Agriscience Programs Aren’t Just For Future Farmers

By Annie Martin, Orlando Sentinel (TNS)

ORLANDO, Fla. — A snake rested on the back of Valerie Lantigua’s neck as she sat, unperturbed, facing her laptop. The 16-year-old occasionally took her hands from her keyboard to steady the snake’s wandering head.

It’s a typical day in Timothy App’s class, which is part of the Veterinary Animal Science and Services magnet program at Colonial High. The four-year program covers critters from the zoo to the wild.

Agriscience programs like Colonial’s don’t fixate on “cows, sows and plows,” said Danny Garner, the district’s coordinator of agriscience and natural resources education. Today’s classrooms emphasize transferable skills including public speaking, debating and critical thinking.

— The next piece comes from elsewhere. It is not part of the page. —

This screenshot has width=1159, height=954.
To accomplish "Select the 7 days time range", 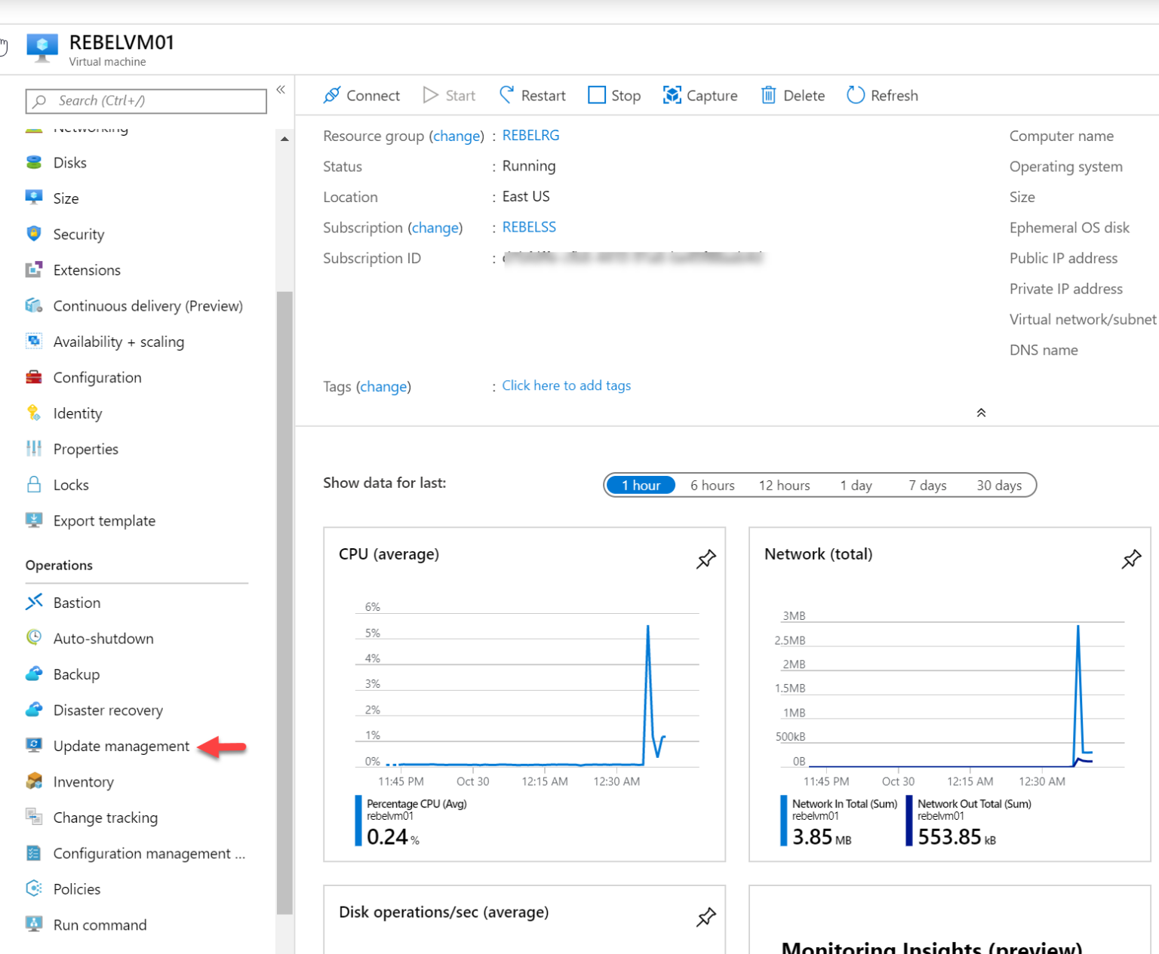I will 927,485.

“To me, it’s a program that can benefit any and every student at a school, regardless of career choice,” he said.

About 4,500 Orange students participate in agriscience programs like the one at Colonial, Garner said. That’s up from 2,500 during the 2012-13 school year.

Though Colonial’s program is about animals, Garner said the focus of each agriscience program varies among schools. Wekiva High offers an agriscience academy that includes aquaponics, biotechnology and horticulture.

Orange isn’t the only place where students are showing a growing interest in agriscience. The National FFA Organization (formerly known as Future Farmers of America), counted 629,000 members this year, up from 495,000 a decade ago.

The organization estimates more than a quarter of its members live in urban or suburban areas, said Kristy Meyer, a spokeswoman for the organization. Students in Orange’s agriscience programs aren’t always FFA members, but many are.

Yet, today’s students are less likely to become farmers than in previous generations. The share of Americans who work in agriculture has shrunk from 41 percent in 1900 to less than 2 percent today, according to the U.S. Department of Agriculture.

Employment in fields like agriculture, forestry, fishing and hunting is expected to decline by 6 percent over the next decade, according to the Bureau of Labor Statistics.

But Orange educators say studying agriscience can help students prepare for a wide range of careers, like becoming veterinarians, scientists or nutritionists. And App said helping students explore their options, including eliminating those that are a bad fit, is a priority.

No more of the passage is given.